I like the (probably not true, but who knows?) story about when Kaiser Wilhelm visited Switzerland around 1910 and said to the President: "You have an excellent army of 250,000 men. But what if I send an army of 750,000 to invade your country?"

At which point the President of Switzerland looked Kaiser in the eye and said:

"I would order each soldier to shoot three times."

Kaiser Bill got the message.

Most of the loss would not be tools like laptops but immense ammounts of culture, much, much, more then can be handed down from parents and local tribe to the local children. Children who randomly are gifted for different things, often other things then what their parents do.

Humans can of course be happy while doing things as you do and have exelent and fulfilling lives. But so manny other lives can also be fullfillig while not being stuck with bad theories on how the world around us works. I do not like the idea of an unknowing haze of a culture with plenty of anecdotes about usefullness of plants but no knowledge of what is beyond the naked eye and a view of the universe that shrinks down to the weak imagination that have given us the current religions.

Countless generations have wonderd "how", "why", "What is  that" and now we are finally getting somewhere with understanding and manipulating our physical environment. Its not guaranteed to be nice to know things, now we know that we are fucking up a lot of things, but I prefer that over "blissfull" ingnorance.

See how hard it is to really communicate with just this little keyboard?  What I meant by "laptop" is "all there is to know in the world".  I shall try again.  I am lucky to live in a copiously bountiful bit of space-time.  By good luck and the work of all who came before me, I have access to all the knowledge of the planet,  So one minute I can be murdering an innocent groundhog for supper and the next minute cranking out a dynamic simulation of an automatic transmission bicycle!  What fun! What luck!

Alas, too many people have no fun and no luck.  Would that the world were a better place.  Let us all try to make it so.

senior citizen got ba before green revolution.
http://www.prosefights.org/whitman/whitman.htm

senior citizen recalls that lots starved to death before green revolution.

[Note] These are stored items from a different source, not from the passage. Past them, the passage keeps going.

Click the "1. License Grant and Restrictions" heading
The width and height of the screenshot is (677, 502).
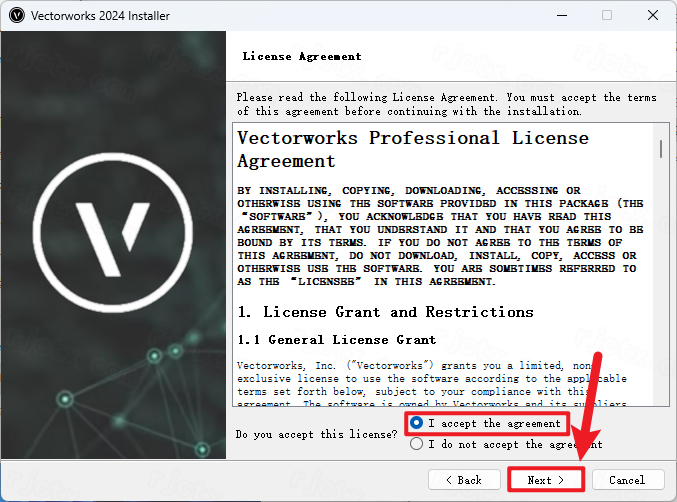coord(386,312)
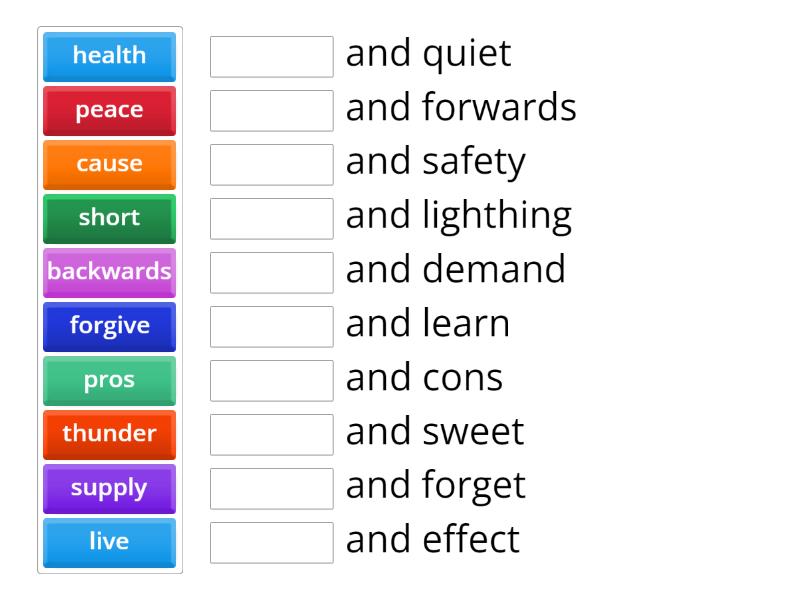The image size is (800, 600).
Task: Click the answer box beside 'and quiet'
Action: pyautogui.click(x=271, y=56)
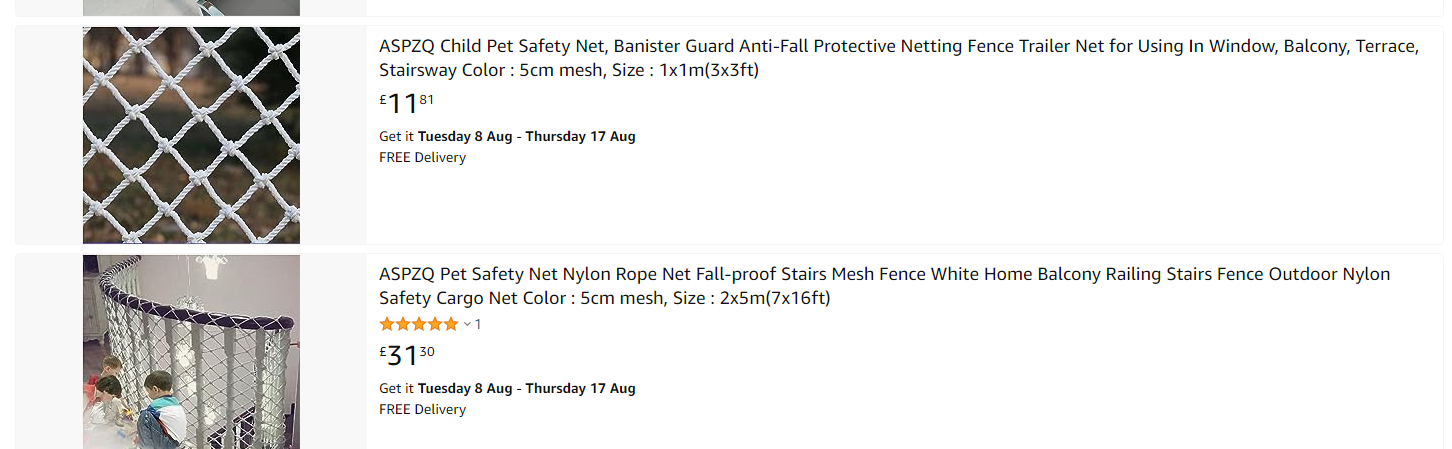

world population was only slightly greater than 2 billion when senior citizen was graduated from high school.
http://www.prosefights.org/shattuck/shattuck.htm

world population apparently has increased to about 6.5 billion today, thanks to green revolution.

world population may follow oil and other energy production declines senior citizen, 45 days younger than saddam, speculates.

later, i hope
http://www.prosefights.org/nmlegal/supremecourt/cvpa.htm

To some extent, US farmers will get cost relief when the price of farmland declines as farmers go bankrupt. You can grow food and make money organically at 100$ an acre a lot better than at 800$ an acre.
Then again, when/if the dollar renormalises and we have balanced import/export levels, agricultural production will be encouraged as US farmers make lots and lots of money at the new, higher prices.
This may happen sequentially. It won't happen at the same time because if the farmes start making money, land prices will go up.
All prices are relative. Will the price of food be high relative to the price of fuel or vice versa? Will the price of fuel and food be higher relative to the median household income? Will people spend a higher percentage of their income for fuel in the future? If so will they spend less for food by simply not eating at restaurants? Will they spend less on fuel by simply coordinating trips to the store or work with one other neighboring household? How much lower will the percentage of the population with a job be if half of current restaurants went belly up?
I really like Manning's book, "Against the Grain" (after you get past the first chapter). Its basic thesis is that agriculture was humanity's big mistake. Nothing like going to the root causes!